Just ignore them

I’m sure this confusion over the role of the judiciary wouldn’t have anything to do with Mike Huckabee’s presidential aspirations!

In a recent interview with right-wing radio host Steve Deace, former Arkansas Gov. Mike Huckabee claimed that lawmakers may flout court decisions they happen to disagree with:

A president has certainly got to respect a ruling of the court, but if the ruling of a court is wrong, and it’s fundamentally wrong, and you have two branches of the government that determine that it’s wrong, then those other two branches supersede the one. . . . The two branches of government, legislative and executive, have every right to make it clear to the Supreme Court that their interpretation is wrong. And whether they do that by constitutional amendment to spell it out to the court, or by passage of further amplification of law, there are many means, I think, at hand to do that.

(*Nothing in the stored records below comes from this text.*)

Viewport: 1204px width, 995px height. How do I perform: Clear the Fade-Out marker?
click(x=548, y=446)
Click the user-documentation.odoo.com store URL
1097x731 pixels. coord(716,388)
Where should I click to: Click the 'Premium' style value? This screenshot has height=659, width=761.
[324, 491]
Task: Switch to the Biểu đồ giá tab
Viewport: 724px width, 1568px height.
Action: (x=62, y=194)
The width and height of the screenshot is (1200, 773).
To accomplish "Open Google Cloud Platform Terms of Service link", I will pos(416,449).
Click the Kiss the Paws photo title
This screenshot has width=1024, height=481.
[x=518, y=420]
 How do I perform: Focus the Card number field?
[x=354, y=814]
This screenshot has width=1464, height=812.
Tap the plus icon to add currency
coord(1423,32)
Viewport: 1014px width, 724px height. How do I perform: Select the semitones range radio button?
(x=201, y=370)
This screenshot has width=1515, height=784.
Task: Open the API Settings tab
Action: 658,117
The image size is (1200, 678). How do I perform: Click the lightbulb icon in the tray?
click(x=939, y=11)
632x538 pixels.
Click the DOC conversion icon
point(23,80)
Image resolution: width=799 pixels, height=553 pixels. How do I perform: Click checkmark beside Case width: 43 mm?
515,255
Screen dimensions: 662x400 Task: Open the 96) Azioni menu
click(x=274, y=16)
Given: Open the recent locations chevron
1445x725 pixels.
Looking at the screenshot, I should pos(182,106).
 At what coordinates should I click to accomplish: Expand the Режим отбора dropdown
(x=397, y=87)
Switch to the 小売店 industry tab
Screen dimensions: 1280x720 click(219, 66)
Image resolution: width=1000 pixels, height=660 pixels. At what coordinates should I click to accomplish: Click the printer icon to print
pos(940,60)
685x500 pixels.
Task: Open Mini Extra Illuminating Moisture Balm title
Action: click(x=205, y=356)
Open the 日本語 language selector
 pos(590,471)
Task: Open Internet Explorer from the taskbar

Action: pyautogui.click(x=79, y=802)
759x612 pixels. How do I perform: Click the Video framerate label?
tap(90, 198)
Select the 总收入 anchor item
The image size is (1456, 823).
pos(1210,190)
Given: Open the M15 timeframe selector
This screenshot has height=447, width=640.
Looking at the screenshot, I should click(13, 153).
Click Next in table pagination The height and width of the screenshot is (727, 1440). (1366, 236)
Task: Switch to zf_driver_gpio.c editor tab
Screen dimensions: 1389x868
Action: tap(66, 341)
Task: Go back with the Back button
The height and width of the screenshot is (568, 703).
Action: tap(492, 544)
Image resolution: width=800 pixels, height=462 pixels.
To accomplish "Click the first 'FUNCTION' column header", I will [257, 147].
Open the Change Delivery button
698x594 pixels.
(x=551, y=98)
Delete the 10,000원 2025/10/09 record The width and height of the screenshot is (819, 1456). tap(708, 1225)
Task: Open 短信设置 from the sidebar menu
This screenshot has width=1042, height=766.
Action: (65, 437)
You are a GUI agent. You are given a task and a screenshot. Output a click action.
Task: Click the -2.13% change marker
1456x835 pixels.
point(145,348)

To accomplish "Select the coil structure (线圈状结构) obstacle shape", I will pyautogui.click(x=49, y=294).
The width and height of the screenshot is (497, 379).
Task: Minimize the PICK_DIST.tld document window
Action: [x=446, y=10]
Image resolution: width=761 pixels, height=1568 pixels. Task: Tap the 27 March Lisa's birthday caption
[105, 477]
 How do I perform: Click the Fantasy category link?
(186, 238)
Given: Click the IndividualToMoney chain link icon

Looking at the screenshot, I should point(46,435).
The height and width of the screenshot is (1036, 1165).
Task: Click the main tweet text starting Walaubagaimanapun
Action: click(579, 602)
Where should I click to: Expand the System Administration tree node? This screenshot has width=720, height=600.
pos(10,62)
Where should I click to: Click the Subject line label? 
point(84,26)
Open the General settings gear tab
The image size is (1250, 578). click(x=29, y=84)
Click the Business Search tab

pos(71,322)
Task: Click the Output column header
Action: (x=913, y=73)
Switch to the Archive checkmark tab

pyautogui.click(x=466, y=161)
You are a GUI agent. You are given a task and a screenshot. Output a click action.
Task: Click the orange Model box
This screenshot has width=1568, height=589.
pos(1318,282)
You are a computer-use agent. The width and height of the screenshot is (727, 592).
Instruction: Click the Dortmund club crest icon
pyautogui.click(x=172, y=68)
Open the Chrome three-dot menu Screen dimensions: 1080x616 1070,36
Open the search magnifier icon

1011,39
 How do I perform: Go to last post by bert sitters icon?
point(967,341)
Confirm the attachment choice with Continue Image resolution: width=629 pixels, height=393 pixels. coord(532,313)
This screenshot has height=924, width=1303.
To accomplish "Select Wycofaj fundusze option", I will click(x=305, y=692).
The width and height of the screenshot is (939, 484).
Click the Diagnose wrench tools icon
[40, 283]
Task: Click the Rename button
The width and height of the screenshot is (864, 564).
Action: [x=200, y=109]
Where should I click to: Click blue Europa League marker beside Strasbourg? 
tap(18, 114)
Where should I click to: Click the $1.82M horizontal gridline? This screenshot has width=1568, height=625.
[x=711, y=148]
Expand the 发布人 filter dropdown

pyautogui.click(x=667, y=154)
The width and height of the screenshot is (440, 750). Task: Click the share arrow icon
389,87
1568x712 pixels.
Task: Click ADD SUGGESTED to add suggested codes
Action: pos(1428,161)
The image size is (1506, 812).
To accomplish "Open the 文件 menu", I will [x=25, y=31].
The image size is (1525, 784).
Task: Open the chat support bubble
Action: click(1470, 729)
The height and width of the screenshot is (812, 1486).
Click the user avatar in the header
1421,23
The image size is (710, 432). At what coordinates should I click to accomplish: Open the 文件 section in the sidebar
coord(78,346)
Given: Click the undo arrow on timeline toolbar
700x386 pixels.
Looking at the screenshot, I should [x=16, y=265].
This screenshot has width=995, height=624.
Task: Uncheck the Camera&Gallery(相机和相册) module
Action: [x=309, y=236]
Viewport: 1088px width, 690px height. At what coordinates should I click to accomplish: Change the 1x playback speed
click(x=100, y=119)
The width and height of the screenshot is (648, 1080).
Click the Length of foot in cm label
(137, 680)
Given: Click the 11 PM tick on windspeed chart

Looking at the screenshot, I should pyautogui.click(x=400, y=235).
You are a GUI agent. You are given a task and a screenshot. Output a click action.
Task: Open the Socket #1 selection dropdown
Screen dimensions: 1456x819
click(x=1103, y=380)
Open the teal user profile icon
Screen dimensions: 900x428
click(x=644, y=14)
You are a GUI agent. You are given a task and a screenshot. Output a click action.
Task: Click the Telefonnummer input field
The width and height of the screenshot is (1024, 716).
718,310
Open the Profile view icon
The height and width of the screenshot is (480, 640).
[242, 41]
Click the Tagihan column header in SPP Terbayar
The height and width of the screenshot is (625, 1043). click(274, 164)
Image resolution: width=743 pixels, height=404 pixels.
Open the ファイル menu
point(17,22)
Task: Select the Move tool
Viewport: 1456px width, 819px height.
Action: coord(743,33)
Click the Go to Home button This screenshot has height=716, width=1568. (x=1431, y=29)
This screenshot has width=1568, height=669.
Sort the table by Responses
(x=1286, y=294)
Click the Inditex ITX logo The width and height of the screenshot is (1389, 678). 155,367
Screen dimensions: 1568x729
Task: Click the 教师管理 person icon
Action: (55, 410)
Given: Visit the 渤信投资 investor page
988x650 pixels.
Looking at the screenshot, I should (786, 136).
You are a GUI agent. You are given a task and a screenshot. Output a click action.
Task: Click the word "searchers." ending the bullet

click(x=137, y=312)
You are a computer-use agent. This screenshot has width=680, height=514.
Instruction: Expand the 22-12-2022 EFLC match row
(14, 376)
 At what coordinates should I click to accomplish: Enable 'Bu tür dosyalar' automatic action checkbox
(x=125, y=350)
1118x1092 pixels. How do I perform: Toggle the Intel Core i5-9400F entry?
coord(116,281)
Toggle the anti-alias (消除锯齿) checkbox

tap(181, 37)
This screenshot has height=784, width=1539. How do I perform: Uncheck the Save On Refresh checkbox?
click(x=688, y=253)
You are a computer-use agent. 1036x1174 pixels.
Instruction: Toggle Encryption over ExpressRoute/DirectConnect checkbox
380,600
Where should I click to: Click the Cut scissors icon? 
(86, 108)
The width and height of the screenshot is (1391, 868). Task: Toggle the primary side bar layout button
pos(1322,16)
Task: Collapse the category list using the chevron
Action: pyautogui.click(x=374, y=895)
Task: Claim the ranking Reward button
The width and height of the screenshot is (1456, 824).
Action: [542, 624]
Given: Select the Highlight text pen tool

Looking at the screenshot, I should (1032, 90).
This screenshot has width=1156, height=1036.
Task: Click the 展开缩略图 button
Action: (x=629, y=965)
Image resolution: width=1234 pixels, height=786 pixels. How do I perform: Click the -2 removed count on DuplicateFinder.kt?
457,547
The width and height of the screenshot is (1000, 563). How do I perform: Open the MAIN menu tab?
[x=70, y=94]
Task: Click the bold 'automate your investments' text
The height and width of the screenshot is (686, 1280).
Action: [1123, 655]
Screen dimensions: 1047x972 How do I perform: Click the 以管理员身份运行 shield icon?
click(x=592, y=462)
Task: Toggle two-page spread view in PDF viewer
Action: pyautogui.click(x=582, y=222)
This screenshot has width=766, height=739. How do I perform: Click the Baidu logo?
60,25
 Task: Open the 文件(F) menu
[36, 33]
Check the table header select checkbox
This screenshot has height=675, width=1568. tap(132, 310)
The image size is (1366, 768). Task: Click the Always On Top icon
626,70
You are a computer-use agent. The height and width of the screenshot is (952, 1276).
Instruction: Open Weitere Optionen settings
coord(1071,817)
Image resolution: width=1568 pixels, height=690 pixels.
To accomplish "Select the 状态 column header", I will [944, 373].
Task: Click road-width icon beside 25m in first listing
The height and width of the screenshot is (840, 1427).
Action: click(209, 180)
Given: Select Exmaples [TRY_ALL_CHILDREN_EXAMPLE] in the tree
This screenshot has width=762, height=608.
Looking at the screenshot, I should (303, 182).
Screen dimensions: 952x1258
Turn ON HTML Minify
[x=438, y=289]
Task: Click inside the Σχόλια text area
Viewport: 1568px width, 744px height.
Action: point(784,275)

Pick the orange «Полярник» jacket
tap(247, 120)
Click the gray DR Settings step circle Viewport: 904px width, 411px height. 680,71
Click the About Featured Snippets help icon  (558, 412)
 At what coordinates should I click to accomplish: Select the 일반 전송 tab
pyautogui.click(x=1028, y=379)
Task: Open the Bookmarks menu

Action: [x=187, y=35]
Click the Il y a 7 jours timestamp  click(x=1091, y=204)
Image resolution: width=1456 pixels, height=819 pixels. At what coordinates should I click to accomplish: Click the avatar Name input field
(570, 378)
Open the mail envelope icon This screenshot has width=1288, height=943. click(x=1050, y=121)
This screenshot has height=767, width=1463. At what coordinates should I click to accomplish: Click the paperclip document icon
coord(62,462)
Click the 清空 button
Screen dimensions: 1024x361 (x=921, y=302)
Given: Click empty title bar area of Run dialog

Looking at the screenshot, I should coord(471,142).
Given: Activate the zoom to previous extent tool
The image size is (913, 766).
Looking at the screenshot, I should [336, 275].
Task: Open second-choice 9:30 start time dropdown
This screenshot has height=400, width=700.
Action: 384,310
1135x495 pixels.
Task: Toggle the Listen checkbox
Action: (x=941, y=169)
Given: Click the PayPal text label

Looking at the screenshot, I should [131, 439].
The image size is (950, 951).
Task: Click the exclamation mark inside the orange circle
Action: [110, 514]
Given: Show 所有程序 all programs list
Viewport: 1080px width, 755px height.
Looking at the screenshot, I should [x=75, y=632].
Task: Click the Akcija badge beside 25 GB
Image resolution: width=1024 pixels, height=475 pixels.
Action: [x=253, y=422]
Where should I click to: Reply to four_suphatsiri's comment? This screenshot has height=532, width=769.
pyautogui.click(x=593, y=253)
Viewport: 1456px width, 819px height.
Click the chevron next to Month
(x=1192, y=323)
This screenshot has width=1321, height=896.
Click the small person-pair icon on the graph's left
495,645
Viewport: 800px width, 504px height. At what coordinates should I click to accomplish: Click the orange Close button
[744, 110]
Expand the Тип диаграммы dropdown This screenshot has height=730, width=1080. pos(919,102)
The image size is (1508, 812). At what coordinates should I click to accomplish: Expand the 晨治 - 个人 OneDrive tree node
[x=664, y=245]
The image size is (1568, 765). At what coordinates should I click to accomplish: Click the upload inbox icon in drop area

Huckabee is, of course, wrong about the separation of powers — and embarassingly so. While Congress does have the authority to overrule court decisions that wrongly interpret its own acts, the whole point of having a Constitution is that it draws lines that can’t be crossed by elected officials. What’s the point of announcing that “Congress shall make no law respecting an establishment of religion” if Congress can ignore any court decision preventing it from establishing a religion?

One thought on “Just ignore them

  1. But that’s exactly how mob mentality works. It’s the argument equivalent of saying “It’s 2 against 1, so we win.” There’s something in the primitive brain that is wired to size up numbers to determine strategy, and the Rs have capitalized on it. Not only does the brain instinctively know that greater numbers equals greater potential for force and coercion, but it also seems to default to greater numbers equals reality equals truth. But this only works for simple systems, not complex ones. (For example, it only takes a handful of banksters with sophisticated software to extract wealth from homeowners coast to coast without breaking a sweat). Now, let it be said that for the latter problem, the originally proposed 11th Amendment would have addressed corporate personhood. But that is another discussion. For the outright problems of sheer democratic numbers, (See: The Back and Forth of Roman governance), the Framers indeed made strategic designs and supposed firewalls, checks and balances among Three branches. But Huck (and his ilk) are still operating in the framework of Might makes Right. Which explains a lot. It’s a battle between built-in defaults of the primitive brain and the strategies born of the frontal lobes, designed to direct those energies into, shall we say, a more sporting and sports’man’like endeavor. The appeal of what Huck is selling is that people don’t have to think beyond simple math. Which explains why they have managed to convince people to vote against their best interests, and by the same token, why left-leaners have yet to fully crack the code of poaching voters from the right-leaning bloc, based on common ground and the Might of the Rule of Law.